Provided data:
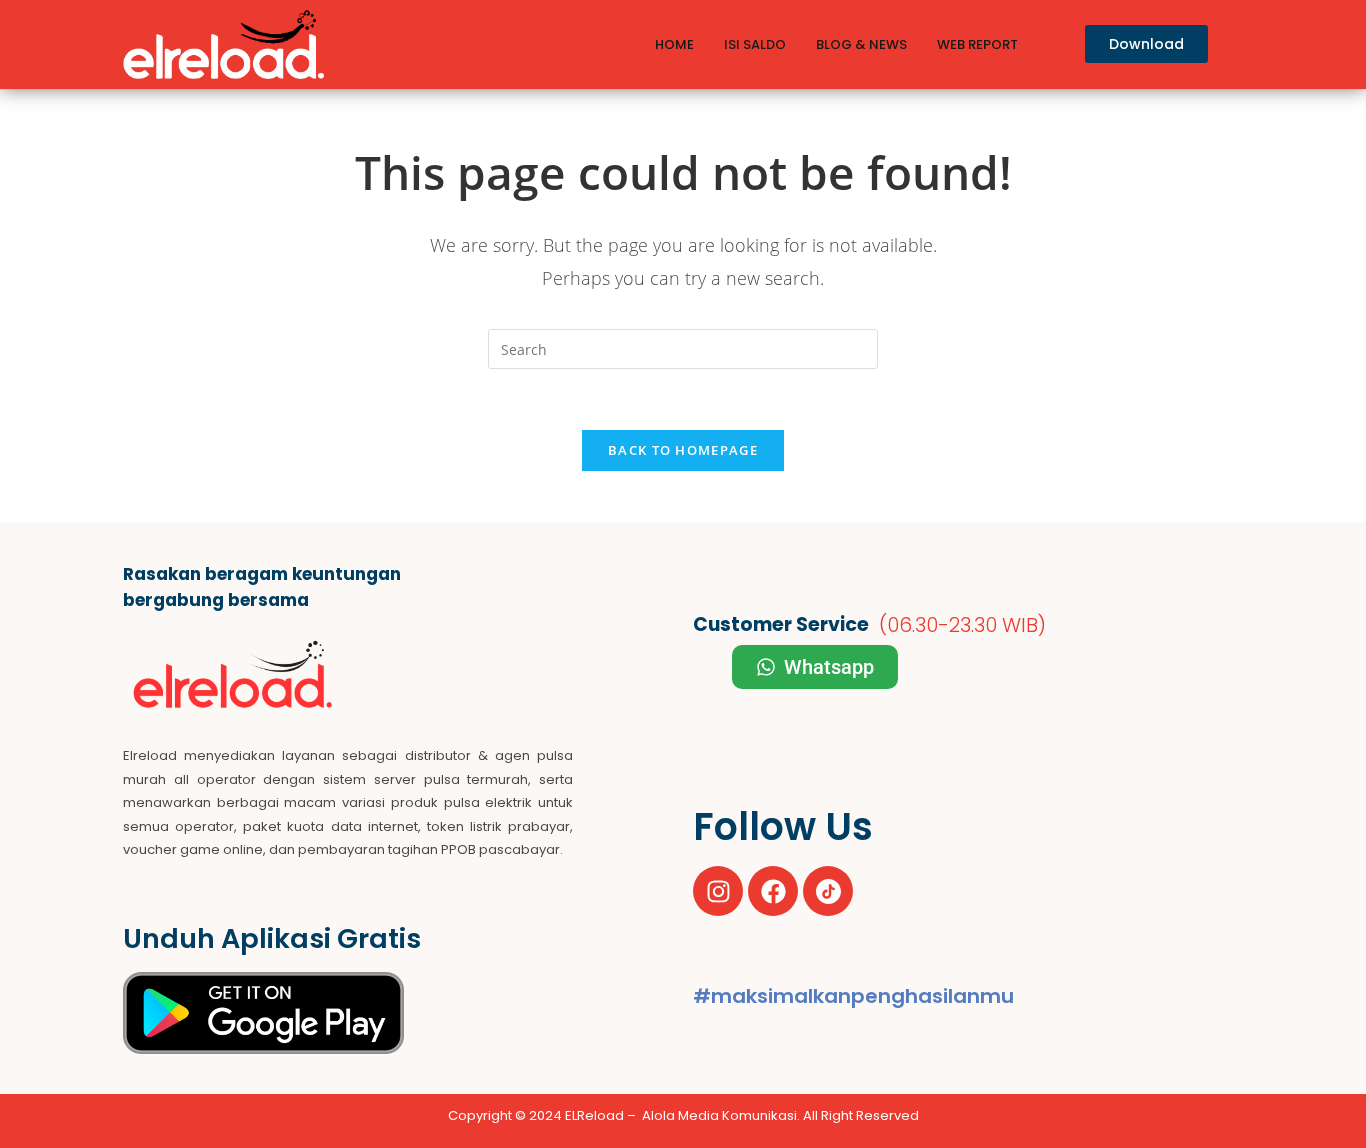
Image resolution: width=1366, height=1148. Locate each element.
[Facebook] (773, 891)
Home (674, 44)
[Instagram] (718, 891)
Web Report (977, 44)
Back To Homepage (683, 450)
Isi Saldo (755, 44)
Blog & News (861, 44)
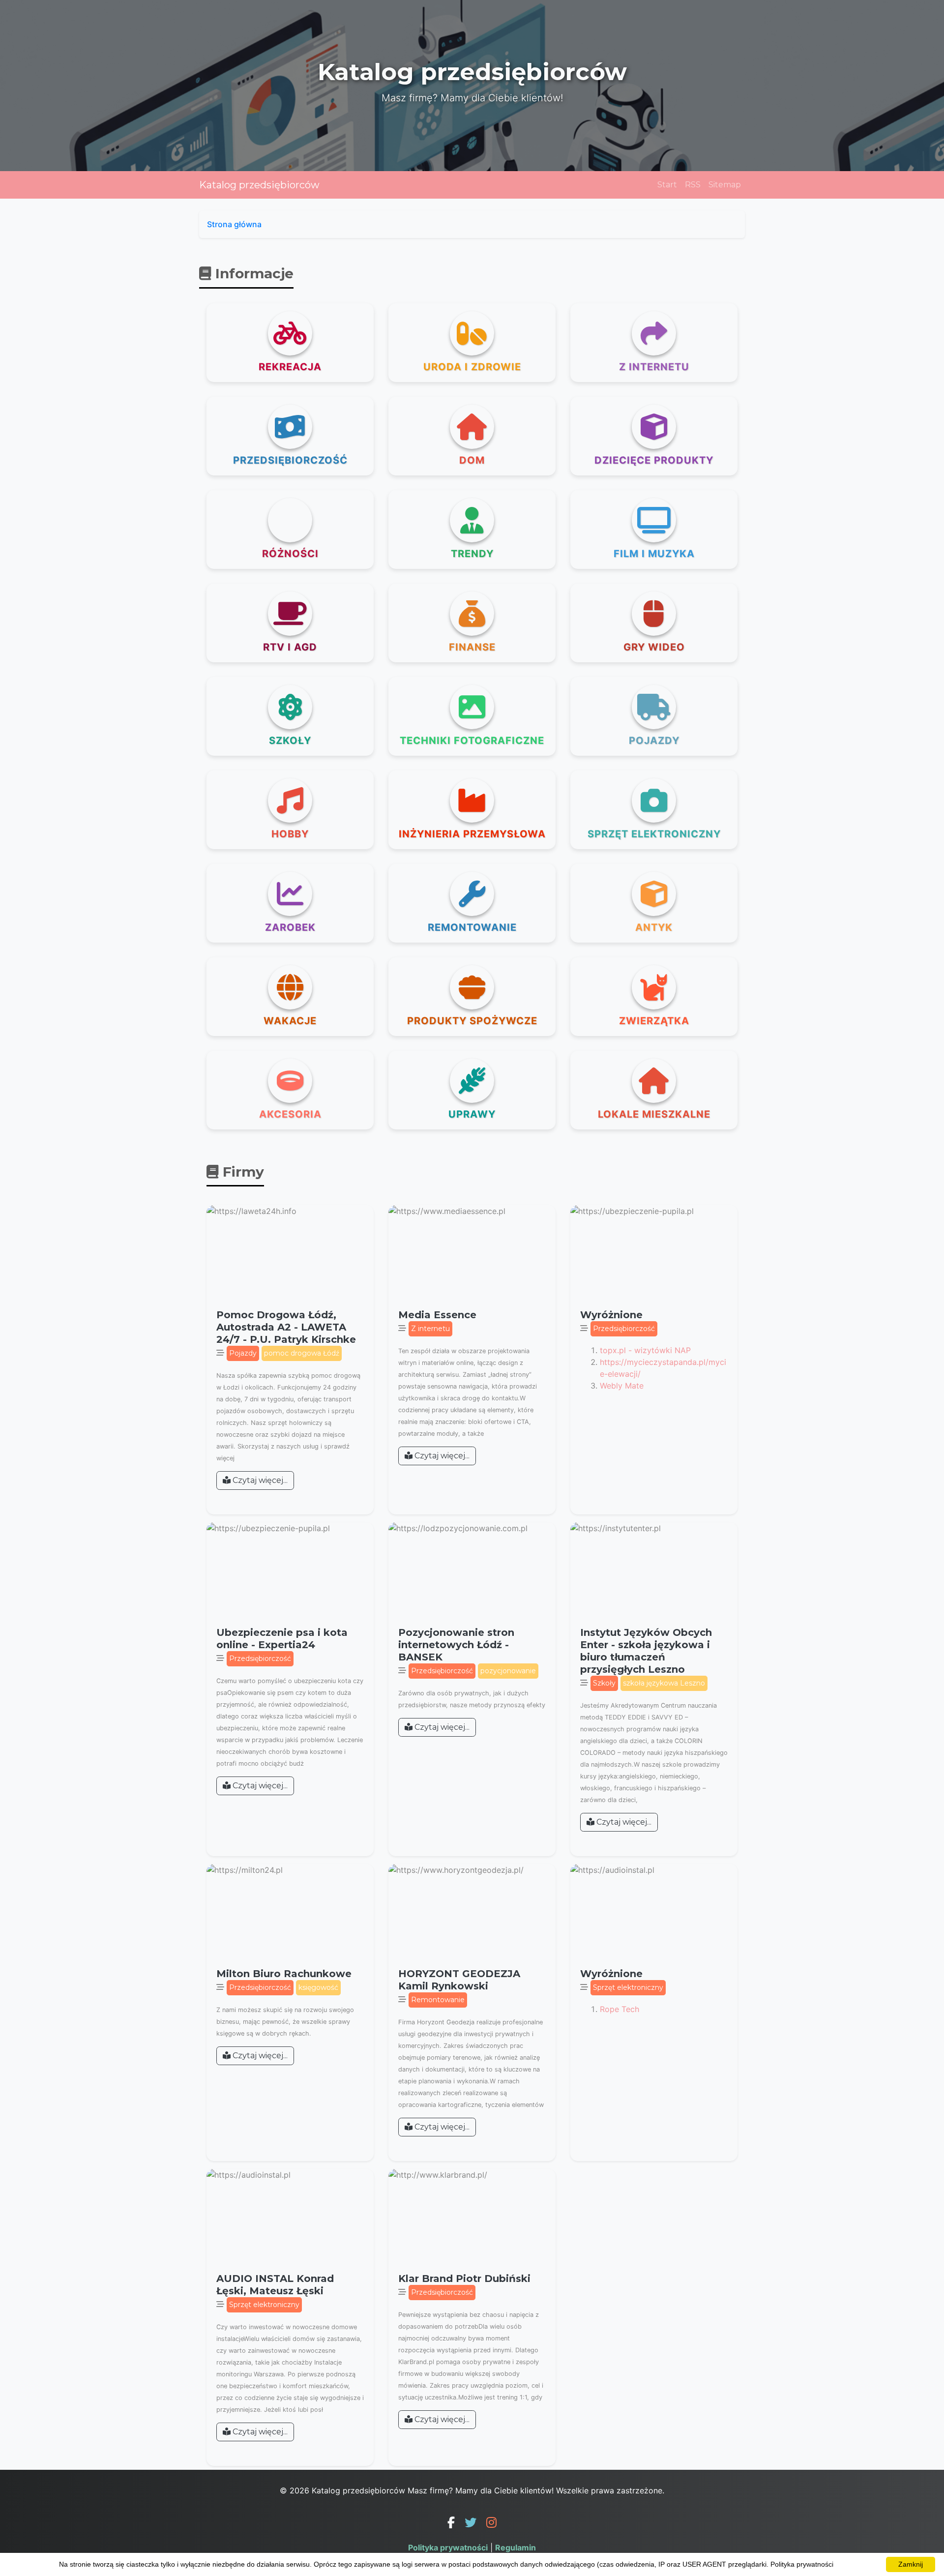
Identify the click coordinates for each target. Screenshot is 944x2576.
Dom (472, 460)
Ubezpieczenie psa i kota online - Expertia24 (282, 1639)
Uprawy (472, 1114)
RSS (693, 184)
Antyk (654, 927)
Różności (290, 554)
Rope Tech (619, 2009)
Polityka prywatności (448, 2547)
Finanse (472, 647)
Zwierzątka (654, 1021)
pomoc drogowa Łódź (301, 1353)
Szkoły (290, 740)
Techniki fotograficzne (472, 740)
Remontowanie (472, 927)
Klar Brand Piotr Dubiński (464, 2278)
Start (667, 184)
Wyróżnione (611, 1315)
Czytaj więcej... (259, 1480)
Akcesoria (290, 1114)
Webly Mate (622, 1386)
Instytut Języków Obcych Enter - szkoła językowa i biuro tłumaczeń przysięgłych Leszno (646, 1651)
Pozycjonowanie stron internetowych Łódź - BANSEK (456, 1645)
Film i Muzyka (654, 554)
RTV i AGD (290, 647)
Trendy (472, 554)
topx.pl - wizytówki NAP (645, 1350)
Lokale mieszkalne (654, 1114)
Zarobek (290, 927)
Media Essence (437, 1315)
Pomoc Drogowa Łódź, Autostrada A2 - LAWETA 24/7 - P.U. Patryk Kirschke (286, 1327)
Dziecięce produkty (653, 460)
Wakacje (290, 1021)
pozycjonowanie (508, 1670)
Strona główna (234, 224)
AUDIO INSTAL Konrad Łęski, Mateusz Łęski (275, 2285)
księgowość (318, 1987)
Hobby (290, 834)
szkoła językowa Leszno (664, 1683)
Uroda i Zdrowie (472, 367)
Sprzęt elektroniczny (654, 834)
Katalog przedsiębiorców (259, 185)
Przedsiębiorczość (290, 460)
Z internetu (654, 367)
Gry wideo (654, 647)
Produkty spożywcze (472, 1021)
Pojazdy (654, 740)
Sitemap (724, 184)
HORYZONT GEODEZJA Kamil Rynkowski (459, 1980)
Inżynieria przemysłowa (472, 834)
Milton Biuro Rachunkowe (284, 1974)
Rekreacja (290, 367)
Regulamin (515, 2547)
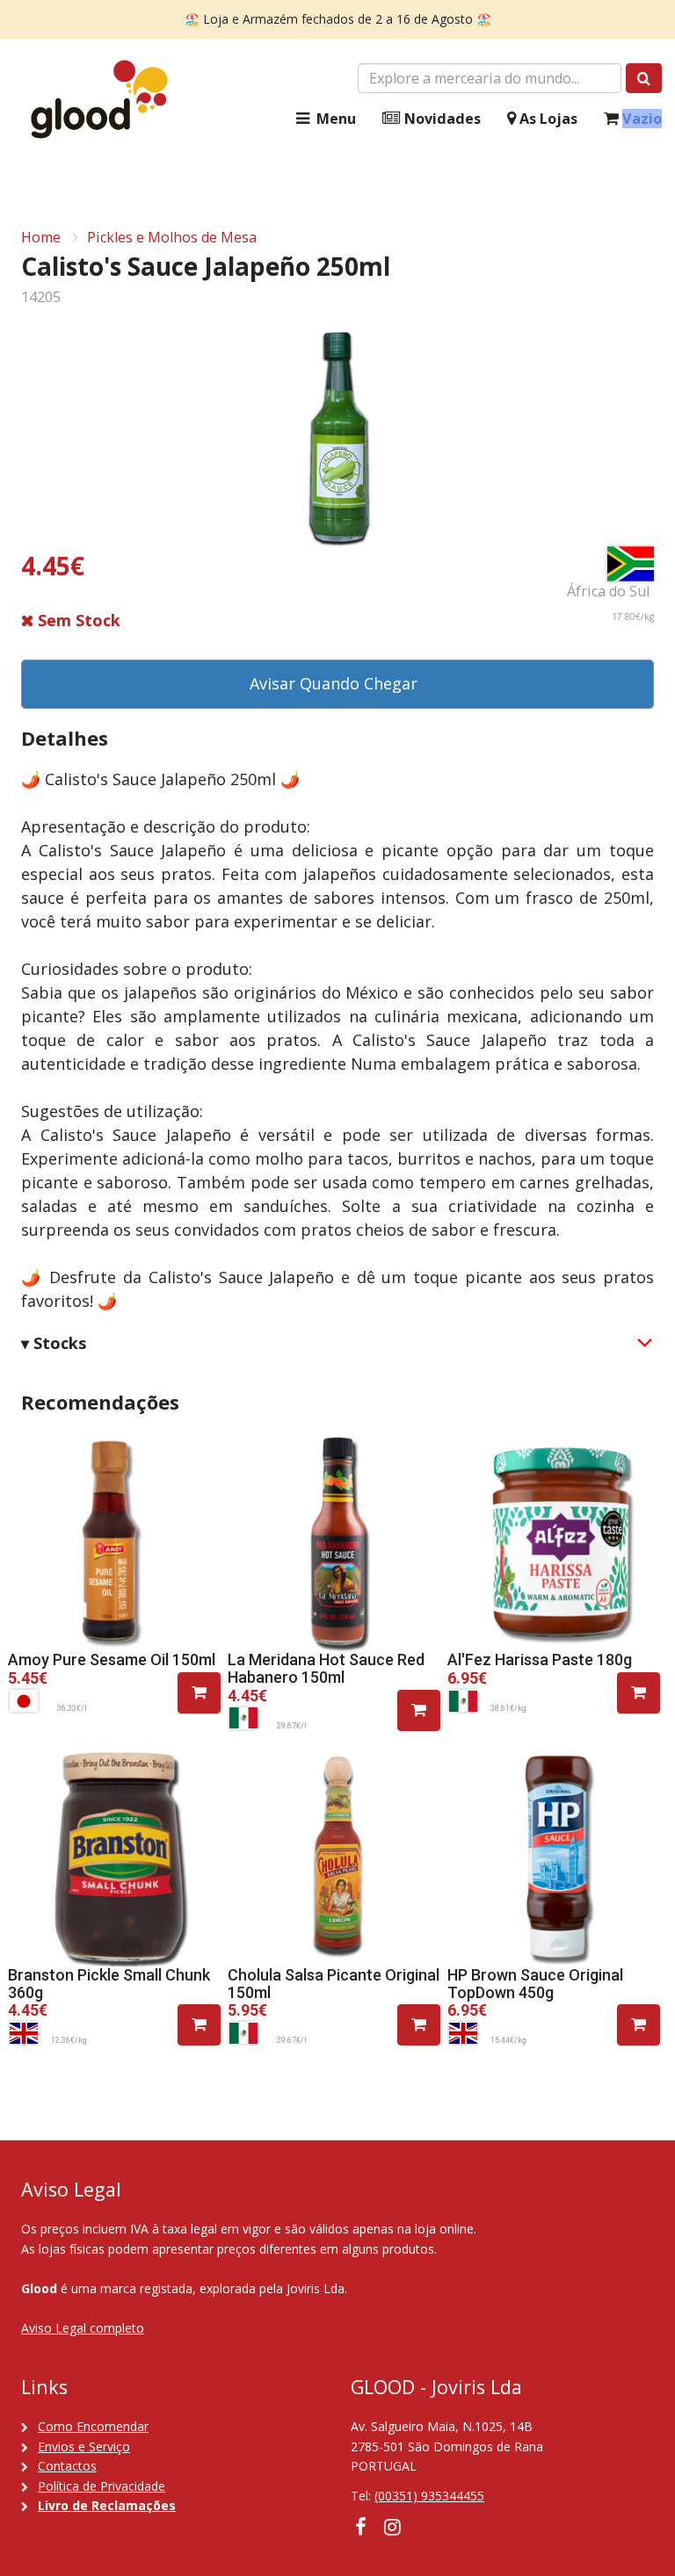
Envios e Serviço (84, 2446)
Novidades (441, 118)
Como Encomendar (93, 2426)
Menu (334, 118)
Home (41, 237)
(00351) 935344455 (429, 2495)
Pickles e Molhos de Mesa (172, 237)
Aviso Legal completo (82, 2328)
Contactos (67, 2465)
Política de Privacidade (101, 2486)
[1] (199, 1693)
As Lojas (546, 118)
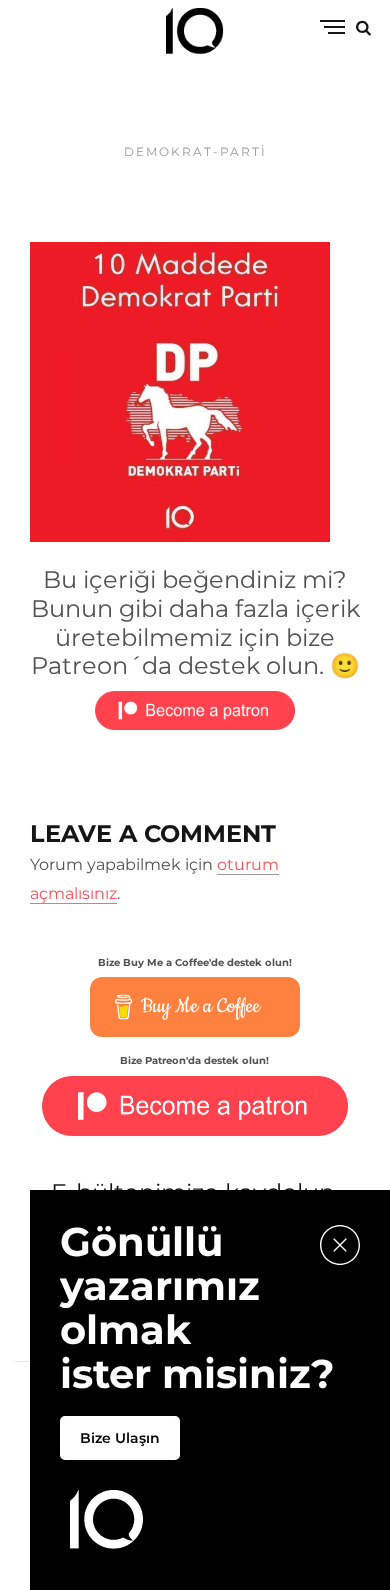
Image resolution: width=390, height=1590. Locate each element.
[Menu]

Task: Exclude the pictures, and transcribe all of the material exactly.

Written solution:
Image resolution: width=1366, height=1148. Locate each element.
[Facebook] (773, 891)
Home (674, 44)
[Instagram] (718, 891)
Web Report (977, 44)
Back To Homepage (683, 450)
Isi Saldo (755, 44)
Blog & News (861, 44)
Identify the click coordinates for each target. Screenshot is 944x2576.
Dom (472, 460)
Ubezpieczenie psa i kota online - Expertia24 (282, 1639)
Uprawy (472, 1114)
RSS (693, 184)
Antyk (654, 927)
Różności (290, 554)
Rope Tech (619, 2009)
Polityka prywatności (448, 2547)
Finanse (472, 647)
Zwierzątka (654, 1021)
pomoc drogowa Łódź (301, 1353)
Szkoły (290, 740)
Techniki fotograficzne (472, 740)
Remontowanie (472, 927)
Klar Brand Piotr Dubiński (464, 2278)
Start (667, 184)
Wyróżnione (611, 1315)
Czytaj więcej... (259, 1480)
Akcesoria (290, 1114)
Webly Mate (622, 1386)
Instytut Języków Obcych Enter - szkoła językowa i biuro tłumaczeń przysięgłych Leszno (646, 1651)
Pozycjonowanie stron internetowych Łódź - BANSEK (456, 1645)
Film i Muzyka (654, 554)
RTV i AGD (290, 647)
Trendy (472, 554)
topx.pl - wizytówki NAP (645, 1350)
Lokale mieszkalne (654, 1114)
Zarobek (290, 927)
Media Essence (437, 1315)
Pomoc Drogowa Łódź, Autostrada A2 - LAWETA 24/7 - P.U. Patryk Kirschke (286, 1327)
Dziecięce produkty (653, 460)
Wakacje (290, 1021)
pozycjonowanie (508, 1670)
Strona główna (234, 224)
AUDIO INSTAL Konrad Łęski, Mateusz Łęski (275, 2285)
księgowość (318, 1987)
Hobby (290, 834)
szkoła językowa Leszno (664, 1683)
Uroda i Zdrowie (472, 367)
Sprzęt elektroniczny (654, 834)
Katalog przedsiębiorców (259, 185)
Przedsiębiorczość (290, 460)
Z internetu (654, 367)
Gry wideo (654, 647)
Produkty spożywcze (472, 1021)
Pojazdy (654, 740)
Sitemap (724, 184)
HORYZONT GEODEZJA Kamil Rynkowski (459, 1980)
Inżynieria przemysłowa (472, 834)
Milton Biuro Rachunkowe (284, 1974)
Rekreacja (290, 367)
Regulamin (515, 2547)
Envios e Serviço (84, 2446)
Novidades (441, 118)
Como Encomendar (93, 2426)
Menu (334, 118)
Home (41, 237)
(00351) 935344455 (429, 2495)
Pickles e Molhos de Mesa (172, 237)
Aviso Legal completo (82, 2328)
Contactos (67, 2465)
Política de Privacidade (101, 2486)
[1] (199, 1693)
As Lojas (546, 118)
Image resolution: width=390, height=1590. Locate each element.
[Menu]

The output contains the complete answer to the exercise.